1111 Engineering Drive, Boulder, CO 80309

Randomization methods for big-data

Abstract: In this era of big-data, we must adapt our algorithms to handle large datasets. One obvious issue is that the number of floating-point operations (flops) increases as the input size increases, but there are many less obvious issues as well, such as the increased communication cost of moving data between different levels of computer memory. Randomization is increasingly being used to alleviate some of these issues, as those familiar with random mini-batch sampling in machine learning are well aware of. This talk goes into some specific examples of using randomization to improve algorithms. We focus on special classes of structured random dimensionality reduction, including the count sketch, tensorSketch, Kronecker fast Johnson-Lindenstrauss sketch, and pre-conditioned sampling. These randomized techniques can then be applied to speeding up the classical Lloyd's algorithm for K-means and for computing tensor decompositions, for example. If time permits, we will also show extensions to optimization, including a gradient-free method that uses random finite differences and a method for solving semi-definite programs in an optimal low-memory fashion.

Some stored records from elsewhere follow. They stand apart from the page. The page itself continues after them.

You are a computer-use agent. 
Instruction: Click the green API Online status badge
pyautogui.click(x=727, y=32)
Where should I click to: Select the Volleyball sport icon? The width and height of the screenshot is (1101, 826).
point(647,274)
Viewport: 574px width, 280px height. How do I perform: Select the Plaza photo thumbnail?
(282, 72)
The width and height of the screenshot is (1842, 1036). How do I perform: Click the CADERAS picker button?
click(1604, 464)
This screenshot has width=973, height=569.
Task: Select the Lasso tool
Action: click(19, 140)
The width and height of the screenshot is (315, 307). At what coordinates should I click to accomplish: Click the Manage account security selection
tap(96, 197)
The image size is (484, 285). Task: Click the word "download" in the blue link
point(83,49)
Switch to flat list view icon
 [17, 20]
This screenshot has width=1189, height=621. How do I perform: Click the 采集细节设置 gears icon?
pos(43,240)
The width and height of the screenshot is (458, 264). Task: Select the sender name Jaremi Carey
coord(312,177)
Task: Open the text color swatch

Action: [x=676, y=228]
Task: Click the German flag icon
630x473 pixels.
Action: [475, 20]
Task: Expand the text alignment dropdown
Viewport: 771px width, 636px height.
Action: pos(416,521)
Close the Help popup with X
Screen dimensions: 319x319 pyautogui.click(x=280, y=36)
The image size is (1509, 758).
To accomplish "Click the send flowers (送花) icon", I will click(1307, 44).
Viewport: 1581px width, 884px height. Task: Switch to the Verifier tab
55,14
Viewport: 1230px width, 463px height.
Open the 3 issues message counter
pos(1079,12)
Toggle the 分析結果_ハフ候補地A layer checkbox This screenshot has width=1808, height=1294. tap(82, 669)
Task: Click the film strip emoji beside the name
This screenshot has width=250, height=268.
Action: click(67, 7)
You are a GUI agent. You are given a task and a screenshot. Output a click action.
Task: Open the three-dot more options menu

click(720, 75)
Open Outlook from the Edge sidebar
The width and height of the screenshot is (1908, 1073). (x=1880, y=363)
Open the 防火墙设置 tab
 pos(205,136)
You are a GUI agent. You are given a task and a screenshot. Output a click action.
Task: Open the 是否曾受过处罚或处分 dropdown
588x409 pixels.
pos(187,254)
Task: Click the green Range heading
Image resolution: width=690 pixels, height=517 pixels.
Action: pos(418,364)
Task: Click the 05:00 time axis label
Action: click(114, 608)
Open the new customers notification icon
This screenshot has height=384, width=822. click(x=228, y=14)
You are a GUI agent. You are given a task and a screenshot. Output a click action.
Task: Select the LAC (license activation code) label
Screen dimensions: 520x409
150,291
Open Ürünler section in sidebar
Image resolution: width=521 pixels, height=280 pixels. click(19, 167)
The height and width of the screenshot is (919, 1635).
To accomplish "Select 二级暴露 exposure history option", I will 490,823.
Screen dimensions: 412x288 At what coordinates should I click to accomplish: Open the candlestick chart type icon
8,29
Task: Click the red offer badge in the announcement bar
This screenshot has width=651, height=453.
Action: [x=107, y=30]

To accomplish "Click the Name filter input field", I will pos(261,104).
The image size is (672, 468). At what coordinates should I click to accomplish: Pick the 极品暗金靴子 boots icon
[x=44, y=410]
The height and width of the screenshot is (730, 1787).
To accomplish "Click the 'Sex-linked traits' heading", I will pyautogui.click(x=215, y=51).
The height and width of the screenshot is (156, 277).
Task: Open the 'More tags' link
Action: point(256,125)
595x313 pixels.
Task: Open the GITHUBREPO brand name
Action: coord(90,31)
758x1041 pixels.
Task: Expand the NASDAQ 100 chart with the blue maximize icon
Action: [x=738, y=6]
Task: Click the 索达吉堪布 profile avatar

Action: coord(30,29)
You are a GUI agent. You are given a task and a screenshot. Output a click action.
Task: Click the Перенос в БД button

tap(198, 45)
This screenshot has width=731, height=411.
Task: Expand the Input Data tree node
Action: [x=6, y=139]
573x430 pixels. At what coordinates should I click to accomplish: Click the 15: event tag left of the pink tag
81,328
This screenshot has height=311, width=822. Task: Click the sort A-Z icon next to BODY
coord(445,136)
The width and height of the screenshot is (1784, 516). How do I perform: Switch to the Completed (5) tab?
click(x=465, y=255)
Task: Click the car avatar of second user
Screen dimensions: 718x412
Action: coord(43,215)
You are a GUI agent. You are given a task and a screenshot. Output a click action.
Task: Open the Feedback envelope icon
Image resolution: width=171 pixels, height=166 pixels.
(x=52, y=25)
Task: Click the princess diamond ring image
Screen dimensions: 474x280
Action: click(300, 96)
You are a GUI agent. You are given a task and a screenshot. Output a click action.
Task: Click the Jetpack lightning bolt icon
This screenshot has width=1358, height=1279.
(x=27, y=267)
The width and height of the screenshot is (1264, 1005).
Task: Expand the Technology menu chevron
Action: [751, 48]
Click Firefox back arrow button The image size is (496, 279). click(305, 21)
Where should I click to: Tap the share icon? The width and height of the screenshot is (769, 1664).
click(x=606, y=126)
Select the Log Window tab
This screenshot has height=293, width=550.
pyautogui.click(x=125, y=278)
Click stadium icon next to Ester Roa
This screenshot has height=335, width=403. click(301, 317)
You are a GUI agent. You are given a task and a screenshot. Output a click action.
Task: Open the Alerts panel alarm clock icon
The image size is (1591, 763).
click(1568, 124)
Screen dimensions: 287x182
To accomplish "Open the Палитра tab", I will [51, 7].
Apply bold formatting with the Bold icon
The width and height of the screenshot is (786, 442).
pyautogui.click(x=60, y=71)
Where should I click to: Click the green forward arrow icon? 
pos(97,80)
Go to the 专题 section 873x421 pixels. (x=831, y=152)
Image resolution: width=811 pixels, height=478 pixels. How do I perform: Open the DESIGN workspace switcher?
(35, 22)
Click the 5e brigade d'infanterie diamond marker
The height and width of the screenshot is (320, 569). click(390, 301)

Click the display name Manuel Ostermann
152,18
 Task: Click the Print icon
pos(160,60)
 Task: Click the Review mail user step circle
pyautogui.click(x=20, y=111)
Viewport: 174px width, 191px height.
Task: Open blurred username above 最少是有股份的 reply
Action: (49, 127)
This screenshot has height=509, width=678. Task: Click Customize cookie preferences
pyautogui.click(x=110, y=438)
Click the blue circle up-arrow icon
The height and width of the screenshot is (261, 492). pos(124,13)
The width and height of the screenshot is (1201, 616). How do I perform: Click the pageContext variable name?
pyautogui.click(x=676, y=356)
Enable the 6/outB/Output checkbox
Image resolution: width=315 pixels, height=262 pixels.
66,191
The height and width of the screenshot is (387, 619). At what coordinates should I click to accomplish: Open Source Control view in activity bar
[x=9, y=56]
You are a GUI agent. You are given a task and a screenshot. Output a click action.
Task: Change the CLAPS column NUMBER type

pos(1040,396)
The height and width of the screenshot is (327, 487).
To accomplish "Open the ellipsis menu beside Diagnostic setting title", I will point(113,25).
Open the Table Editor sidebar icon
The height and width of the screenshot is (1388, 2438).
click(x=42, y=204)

Bio: Stephen Becker is an associate professor of applied mathematics at the University of Colorado Boulder, with courtesy appointments in the Electrical, Computer and Energy Engineering and Computer Science departments. Previously he was a Herman Goldstine Postdoctoral fellow in Mathematical Sciences at IBM Research in Yorktown Heights, NY, and a postdoctoral fellow via the Fondation Sciences Mathématiques de Paris at Paris 6. He received his PhD in 2011 from Caltech under Emmanuel Candès, and bachelor’s degrees in math and physics from Wesleyan University. His research interests are in optimization, machine learning, signal processing, imaging, inverse problems in quantum information, PDE-constrained optimization, and randomized numerical linear algebra.